## PROBLEM REQUIREMENTS
Render the lines from the first one up to and including the line with "pos(64,181)" as a two-column CSV with the headers text and answer. Give one row for each text and its answer, with each field in quotation marks and any line breaks replaced by spaces.

## Lines from a pointing dataset
§

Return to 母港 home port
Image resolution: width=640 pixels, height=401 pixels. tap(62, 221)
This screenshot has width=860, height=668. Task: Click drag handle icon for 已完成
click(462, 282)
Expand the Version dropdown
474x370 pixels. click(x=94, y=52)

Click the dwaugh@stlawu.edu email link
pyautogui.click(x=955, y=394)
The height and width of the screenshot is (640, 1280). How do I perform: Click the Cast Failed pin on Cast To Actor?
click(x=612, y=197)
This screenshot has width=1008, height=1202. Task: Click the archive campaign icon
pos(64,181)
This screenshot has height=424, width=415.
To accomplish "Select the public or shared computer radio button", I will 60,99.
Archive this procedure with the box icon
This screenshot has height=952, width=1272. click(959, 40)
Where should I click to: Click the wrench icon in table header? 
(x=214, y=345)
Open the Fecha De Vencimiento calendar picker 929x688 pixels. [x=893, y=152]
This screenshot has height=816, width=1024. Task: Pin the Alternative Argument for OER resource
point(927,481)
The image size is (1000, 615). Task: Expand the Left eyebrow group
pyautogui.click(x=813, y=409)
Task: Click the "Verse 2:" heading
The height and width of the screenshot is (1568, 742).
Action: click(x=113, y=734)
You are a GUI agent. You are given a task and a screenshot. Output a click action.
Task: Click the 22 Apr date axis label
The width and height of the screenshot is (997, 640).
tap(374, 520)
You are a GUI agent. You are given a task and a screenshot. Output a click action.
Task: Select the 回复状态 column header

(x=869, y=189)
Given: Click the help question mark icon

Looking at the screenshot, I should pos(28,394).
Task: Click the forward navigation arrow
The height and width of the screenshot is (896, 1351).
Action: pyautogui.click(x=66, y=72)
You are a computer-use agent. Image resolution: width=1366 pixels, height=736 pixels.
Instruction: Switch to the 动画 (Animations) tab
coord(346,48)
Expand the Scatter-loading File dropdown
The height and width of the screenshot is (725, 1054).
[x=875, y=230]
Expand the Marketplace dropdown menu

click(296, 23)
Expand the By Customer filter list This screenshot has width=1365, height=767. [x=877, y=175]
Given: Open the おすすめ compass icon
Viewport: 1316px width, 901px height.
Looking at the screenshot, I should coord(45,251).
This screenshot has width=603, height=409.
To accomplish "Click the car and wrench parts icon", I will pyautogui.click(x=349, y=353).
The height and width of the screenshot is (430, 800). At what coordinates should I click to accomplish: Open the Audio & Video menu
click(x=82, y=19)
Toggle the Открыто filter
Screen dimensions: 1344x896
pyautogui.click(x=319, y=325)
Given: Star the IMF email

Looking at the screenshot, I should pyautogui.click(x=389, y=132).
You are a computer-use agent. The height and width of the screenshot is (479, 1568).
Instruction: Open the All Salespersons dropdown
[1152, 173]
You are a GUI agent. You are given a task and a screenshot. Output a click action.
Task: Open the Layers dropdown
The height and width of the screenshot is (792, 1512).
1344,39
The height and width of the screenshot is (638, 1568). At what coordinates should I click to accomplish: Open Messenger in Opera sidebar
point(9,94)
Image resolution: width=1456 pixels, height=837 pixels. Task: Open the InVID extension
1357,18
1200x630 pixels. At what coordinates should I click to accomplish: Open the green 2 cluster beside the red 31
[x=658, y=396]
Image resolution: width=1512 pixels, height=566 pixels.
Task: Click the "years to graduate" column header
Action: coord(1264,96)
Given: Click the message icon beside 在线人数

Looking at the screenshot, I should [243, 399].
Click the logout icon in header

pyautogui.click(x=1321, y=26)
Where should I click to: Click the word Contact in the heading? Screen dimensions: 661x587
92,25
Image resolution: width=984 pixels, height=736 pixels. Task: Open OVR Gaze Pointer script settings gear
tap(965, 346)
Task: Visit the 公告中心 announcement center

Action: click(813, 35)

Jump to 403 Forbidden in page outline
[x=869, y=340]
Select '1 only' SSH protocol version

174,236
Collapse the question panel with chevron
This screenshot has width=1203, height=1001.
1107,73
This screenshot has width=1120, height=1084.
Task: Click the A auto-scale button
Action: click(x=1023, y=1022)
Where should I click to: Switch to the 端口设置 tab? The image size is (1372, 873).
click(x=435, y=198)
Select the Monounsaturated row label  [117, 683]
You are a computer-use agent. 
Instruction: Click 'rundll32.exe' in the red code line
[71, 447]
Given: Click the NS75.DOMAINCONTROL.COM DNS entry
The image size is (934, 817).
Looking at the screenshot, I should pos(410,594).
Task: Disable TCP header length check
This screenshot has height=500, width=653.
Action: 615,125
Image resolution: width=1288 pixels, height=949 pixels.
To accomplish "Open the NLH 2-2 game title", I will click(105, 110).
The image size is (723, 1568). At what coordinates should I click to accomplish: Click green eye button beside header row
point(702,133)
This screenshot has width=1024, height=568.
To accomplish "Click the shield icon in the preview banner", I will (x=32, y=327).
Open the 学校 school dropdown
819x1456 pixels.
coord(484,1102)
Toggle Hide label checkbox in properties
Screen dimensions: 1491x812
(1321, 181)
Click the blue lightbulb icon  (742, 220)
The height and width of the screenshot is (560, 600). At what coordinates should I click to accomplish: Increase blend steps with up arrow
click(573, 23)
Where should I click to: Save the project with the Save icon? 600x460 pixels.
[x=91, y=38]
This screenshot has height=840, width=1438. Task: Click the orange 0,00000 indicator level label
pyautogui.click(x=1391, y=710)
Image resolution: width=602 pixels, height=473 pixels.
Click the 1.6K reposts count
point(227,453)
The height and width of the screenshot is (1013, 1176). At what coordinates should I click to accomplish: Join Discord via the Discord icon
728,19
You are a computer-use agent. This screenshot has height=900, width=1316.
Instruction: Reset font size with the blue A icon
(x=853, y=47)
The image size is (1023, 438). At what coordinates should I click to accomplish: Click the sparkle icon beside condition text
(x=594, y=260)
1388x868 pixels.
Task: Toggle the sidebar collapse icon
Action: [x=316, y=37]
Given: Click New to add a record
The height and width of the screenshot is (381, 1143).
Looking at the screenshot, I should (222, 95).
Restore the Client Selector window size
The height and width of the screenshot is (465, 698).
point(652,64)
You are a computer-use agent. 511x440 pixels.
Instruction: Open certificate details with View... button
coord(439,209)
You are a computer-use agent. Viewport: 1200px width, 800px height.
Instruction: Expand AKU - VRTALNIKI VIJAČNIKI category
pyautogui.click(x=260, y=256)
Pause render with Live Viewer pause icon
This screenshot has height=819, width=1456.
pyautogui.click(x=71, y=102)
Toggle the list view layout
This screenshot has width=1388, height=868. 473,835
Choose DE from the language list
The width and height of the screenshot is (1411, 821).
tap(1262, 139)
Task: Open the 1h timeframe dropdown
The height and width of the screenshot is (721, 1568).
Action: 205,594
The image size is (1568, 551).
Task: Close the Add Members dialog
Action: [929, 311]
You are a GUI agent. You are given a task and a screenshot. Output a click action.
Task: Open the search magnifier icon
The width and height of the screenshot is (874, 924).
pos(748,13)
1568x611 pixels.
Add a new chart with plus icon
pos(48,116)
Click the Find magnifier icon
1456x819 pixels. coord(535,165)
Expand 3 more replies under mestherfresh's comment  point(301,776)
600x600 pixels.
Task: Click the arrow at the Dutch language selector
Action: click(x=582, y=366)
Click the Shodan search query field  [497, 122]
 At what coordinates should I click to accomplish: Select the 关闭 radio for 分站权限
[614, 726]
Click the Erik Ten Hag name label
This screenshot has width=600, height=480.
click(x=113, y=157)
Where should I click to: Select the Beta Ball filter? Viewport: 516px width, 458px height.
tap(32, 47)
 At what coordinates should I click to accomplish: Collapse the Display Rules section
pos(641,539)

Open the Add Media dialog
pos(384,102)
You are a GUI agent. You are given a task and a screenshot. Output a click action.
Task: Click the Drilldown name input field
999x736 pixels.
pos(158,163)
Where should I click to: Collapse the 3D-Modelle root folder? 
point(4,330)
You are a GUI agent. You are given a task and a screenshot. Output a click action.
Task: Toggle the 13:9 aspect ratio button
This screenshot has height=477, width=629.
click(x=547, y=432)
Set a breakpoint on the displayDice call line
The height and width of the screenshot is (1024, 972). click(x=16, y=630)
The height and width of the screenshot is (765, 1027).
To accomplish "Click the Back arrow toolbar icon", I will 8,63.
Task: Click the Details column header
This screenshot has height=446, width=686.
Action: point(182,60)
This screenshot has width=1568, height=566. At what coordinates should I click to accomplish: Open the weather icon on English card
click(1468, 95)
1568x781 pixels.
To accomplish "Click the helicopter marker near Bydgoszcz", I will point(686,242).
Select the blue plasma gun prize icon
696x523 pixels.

§

## FULL RESPONSE
text,answer
"Return to 母港 home port","Image resolution: width=640 pixels, height=401 pixels. tap(62, 221)"
"This screenshot has width=860, height=668. Task: Click drag handle icon for 已完成","click(462, 282)"
"Expand the Version dropdown","474x370 pixels. click(x=94, y=52)"
"Click the dwaugh@stlawu.edu email link","pyautogui.click(x=955, y=394)"
"The height and width of the screenshot is (640, 1280). How do I perform: Click the Cast Failed pin on Cast To Actor?","click(x=612, y=197)"
"This screenshot has width=1008, height=1202. Task: Click the archive campaign icon","pos(64,181)"